Within the British health care system, uncertainties in the early management of severe mental disorders can be tackled by comprehensive locality-based psychiatric services that have good links with family doctors. All patients of all ages with non-specific features of mental illness should be given high-quality care appropriate to their current clinical and social needs. If a major psychosis declares itself, this will lead to prompt or, if the general practitioner considers it necessary, immediate reassessment by the multi-disciplinary mental health team.

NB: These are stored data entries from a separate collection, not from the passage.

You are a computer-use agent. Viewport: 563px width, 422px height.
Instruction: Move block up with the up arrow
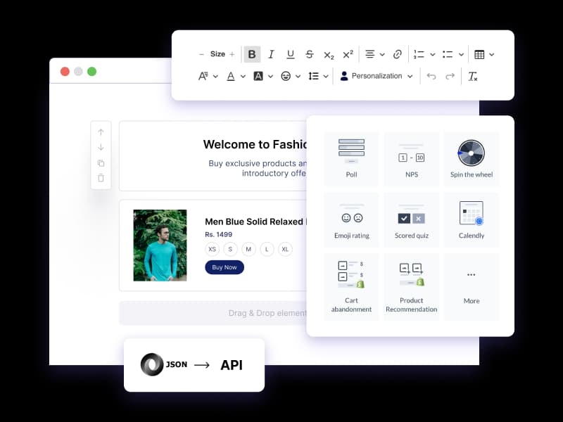tap(101, 132)
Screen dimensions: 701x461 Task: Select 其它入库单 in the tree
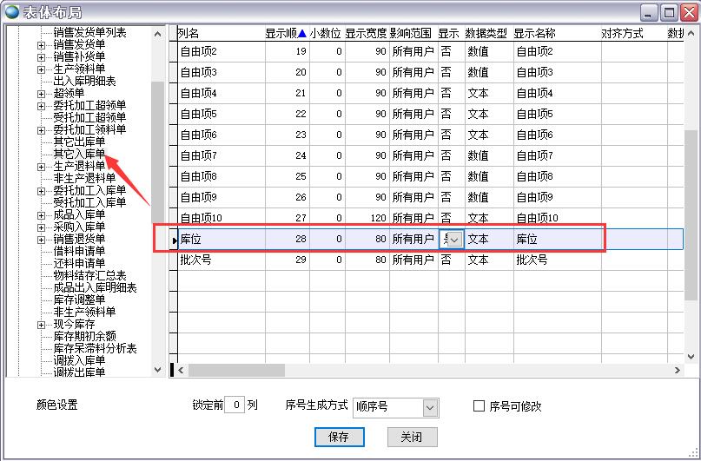point(79,154)
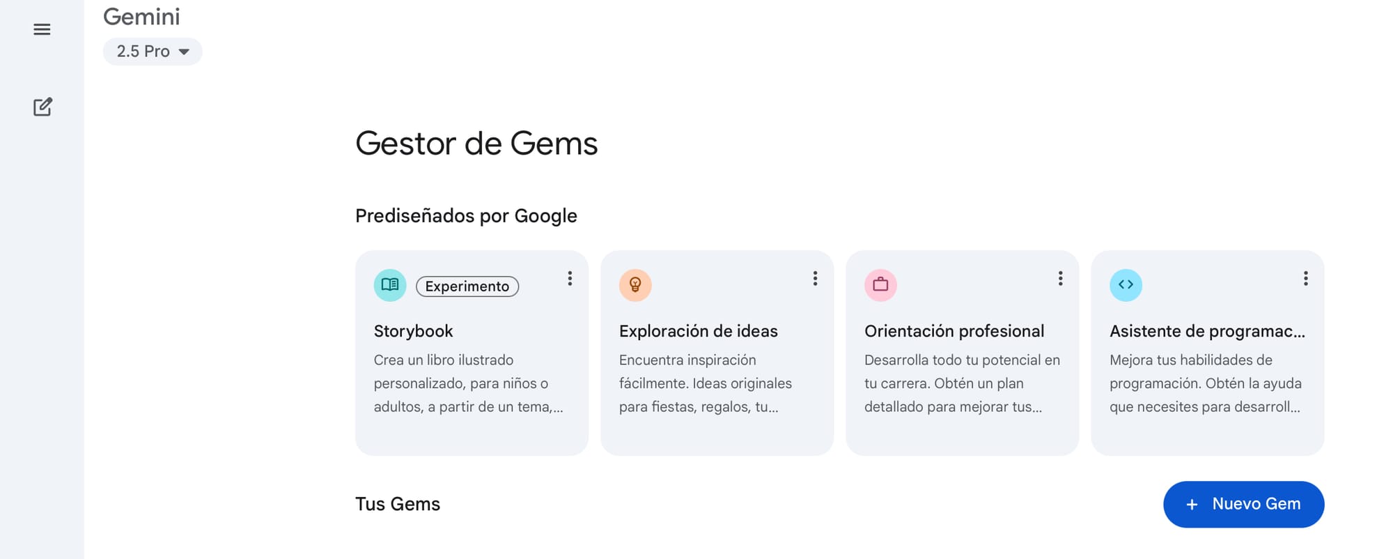Open the Storybook gem title
The height and width of the screenshot is (559, 1393).
tap(413, 331)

Amazingly, early intervention projects in the UK are excluding themselves from this difficult but vital part of community psychiatry. They only become involved when there is an obvious psychosis so long as the patient is not middle-aged or old, and only for an arbitrary critical period of a few years. These teams claim to have special skills and yet their papers and book chapters on intensive early intervention simply describe some basic aspects of good practice in the management of psychotic disorders (Birchwood et al, 2000; Edwards & McGorry, 2002). These publications read like extended essays by a candidate for the MRCPsych examination and they would not even receive high marks since they gloss over the ethical and clinical quandaries that are faced when compulsory treatment has to be considered.
Early intervention practitioners not only claim special technical skills. They also have convinced themselves that ordinary mental health professionals are impatient and crude in their use of medicine and neglect... psychotherapeutic and psychosocial aspects of treatment. This, they maintain, arises partly from ... a lack of empathy with the predicament of the person experiencing the emerging illness (McGorry, 2000). It is undeniable that many patients in the early (and middle, and late) stages of a psychotic illness do not receive good care from routine services in the UK. Most failures of service delivery are due to inadequate numbers of appropriately trained clinicians. It is difficult not to feel angry when staff shortages are worsened by recruitment raids from early intervention projects. These teams should explain to the rest of us and especially service users how their greater empathy is compatible with giving up on patients and passing them back to hard-pressed local services after only 3 years of a chronic illness.
The enthusiasts of the early intervention movement are undoubtedly well-meaning in their desire to prevent chronic illness and minimise disability. However, their wishful thinking has misled health policy-makers who are diverting resources to specialised teams, making it even more difficult to provide decent care to people with severe and enduring mental disorders. It takes more than leisurely work with highly selected patients for a few years to have any meaningful impact on the suffering caused by major mental illnesses. These least industrious of all evangelists should stop kidding themselves and bring their precious and much needed skills back into the mainstream of mental health care.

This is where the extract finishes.